The CPU is advertised as 6 MB L2 cache[0] but it has "L1 = 4 x 32 KB 8-way set
associative data caches and L2 = 2 x 3 MB 12-way set associative caches (each
L2 cache is shared between 2 cores)"[1].

You can clearly see the constant time access to L1 cache up to 32KB. Then
grows to (linear?) access time up to 2MB (where it still fits in one of the L2
caches) and then again a different (log-like?) function from there on.

This is really neat.

[0] [https://ark.intel.com/products/33922/Intel-Core2-Quad-
Proces...](https://ark.intel.com/products/33922/Intel-Core2-Quad-
Processor-Q9300-6M-Cache-2_50-GHz-1333-MHz-FSB)

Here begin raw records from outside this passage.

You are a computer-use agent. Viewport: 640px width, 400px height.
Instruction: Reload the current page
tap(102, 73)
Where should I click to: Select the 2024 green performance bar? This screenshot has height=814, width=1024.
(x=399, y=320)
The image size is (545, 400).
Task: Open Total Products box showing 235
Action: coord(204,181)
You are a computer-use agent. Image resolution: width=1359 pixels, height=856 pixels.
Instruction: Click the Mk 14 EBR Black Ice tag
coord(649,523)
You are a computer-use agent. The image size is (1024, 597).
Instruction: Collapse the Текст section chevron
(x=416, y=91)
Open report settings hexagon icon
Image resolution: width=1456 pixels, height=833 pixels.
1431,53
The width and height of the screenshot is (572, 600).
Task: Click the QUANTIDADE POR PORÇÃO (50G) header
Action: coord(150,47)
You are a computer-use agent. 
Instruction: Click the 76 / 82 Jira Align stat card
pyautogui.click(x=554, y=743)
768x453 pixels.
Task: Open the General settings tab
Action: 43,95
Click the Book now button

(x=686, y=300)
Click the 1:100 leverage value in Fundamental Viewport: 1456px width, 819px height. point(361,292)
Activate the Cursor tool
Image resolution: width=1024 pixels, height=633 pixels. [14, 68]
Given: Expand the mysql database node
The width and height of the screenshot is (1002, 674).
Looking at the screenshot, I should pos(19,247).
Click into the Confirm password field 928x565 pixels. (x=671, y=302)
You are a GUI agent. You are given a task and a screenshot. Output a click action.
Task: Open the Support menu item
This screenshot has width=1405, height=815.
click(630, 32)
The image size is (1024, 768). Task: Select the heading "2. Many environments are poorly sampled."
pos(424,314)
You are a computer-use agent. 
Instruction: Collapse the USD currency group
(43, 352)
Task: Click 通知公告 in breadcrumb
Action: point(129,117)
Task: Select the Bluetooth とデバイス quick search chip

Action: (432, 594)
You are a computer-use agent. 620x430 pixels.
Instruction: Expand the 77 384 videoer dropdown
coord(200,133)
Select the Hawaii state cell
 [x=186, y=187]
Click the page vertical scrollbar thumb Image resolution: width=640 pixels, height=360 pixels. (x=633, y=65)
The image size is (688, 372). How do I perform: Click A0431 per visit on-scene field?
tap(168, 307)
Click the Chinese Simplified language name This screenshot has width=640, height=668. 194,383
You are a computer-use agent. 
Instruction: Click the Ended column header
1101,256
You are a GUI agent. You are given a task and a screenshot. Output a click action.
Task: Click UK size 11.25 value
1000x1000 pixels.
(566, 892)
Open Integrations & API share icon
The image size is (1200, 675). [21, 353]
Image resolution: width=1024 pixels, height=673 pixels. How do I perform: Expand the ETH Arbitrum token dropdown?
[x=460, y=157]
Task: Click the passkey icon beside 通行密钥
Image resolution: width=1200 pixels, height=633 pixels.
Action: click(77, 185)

[1] [http://www.cpu-world.com/CPUs/Core_2/Intel-
Core%202%20Quad%2...](http://www.cpu-world.com/CPUs/Core_2/Intel-
Core%202%20Quad%20Q9300%20EU80580PJ0606M%20\(BX80580Q9300\).html)

------
esnard
Somewhat related: using the cache latency to estimate the CPU cache size.
[https://fromwhenceitca.me/cache_size/cache_size.html](https://fromwhenceitca.me/cache_size/cache_size.html)

------
jacquesm
So, who thought it was a great idea again to use a mechanism intended for
document transfer to run unsigned, unaudited code on just about every client
in the world?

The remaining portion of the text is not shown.